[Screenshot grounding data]
━━━━
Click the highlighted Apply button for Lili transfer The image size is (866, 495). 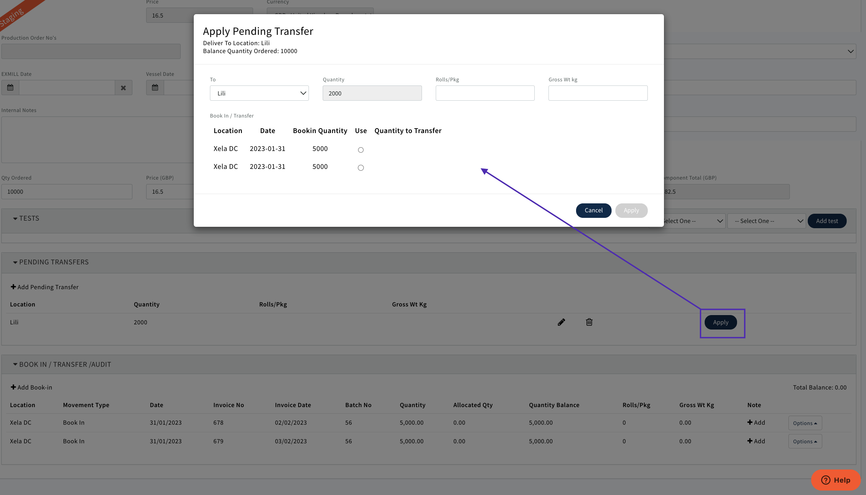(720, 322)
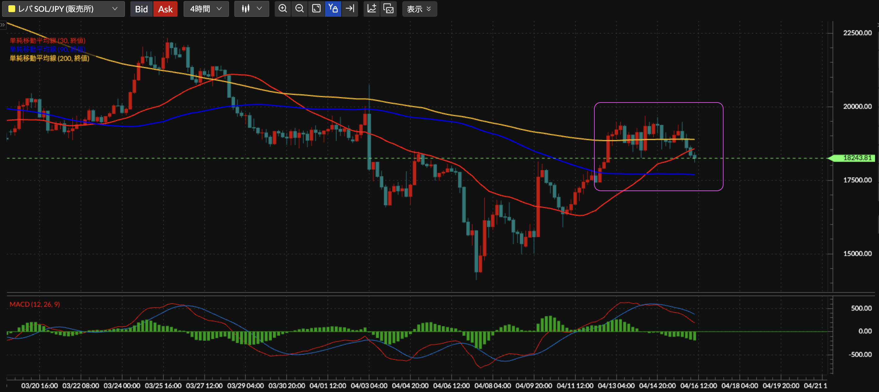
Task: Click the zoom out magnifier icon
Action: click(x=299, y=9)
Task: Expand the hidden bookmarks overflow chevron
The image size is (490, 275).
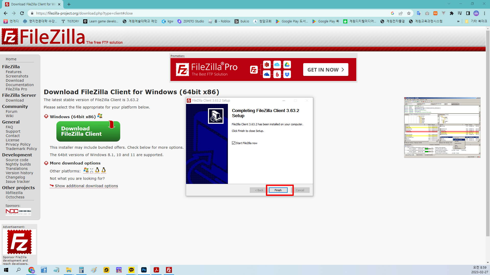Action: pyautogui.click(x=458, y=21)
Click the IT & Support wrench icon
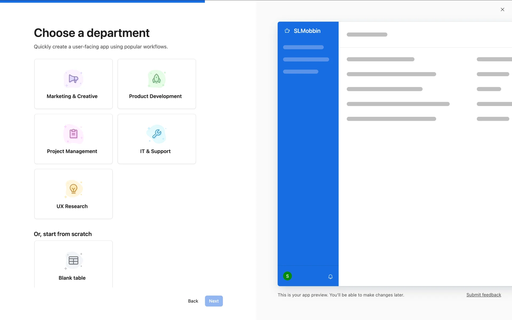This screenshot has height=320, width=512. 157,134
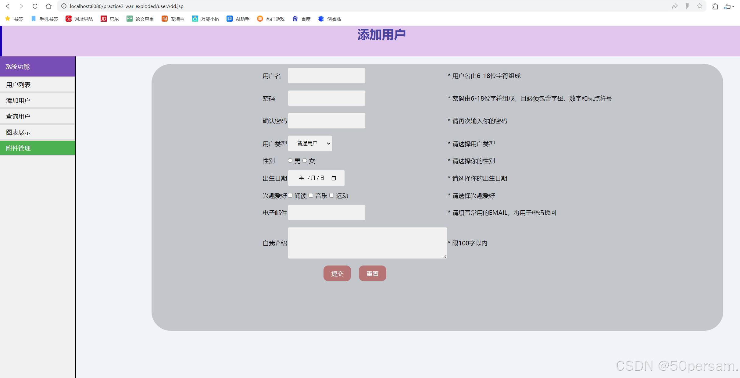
━━━━
> **Task**:
Write out each line exactly, from the one containing "Task: Expand the" through the end of the entries, and skip the pictures.

> **Your solution**:
Task: Expand the hidden bookmarks overflow chevron
The image size is (490, 275).
Action: pyautogui.click(x=458, y=21)
Click the IT & Support wrench icon
This screenshot has height=320, width=512. 157,134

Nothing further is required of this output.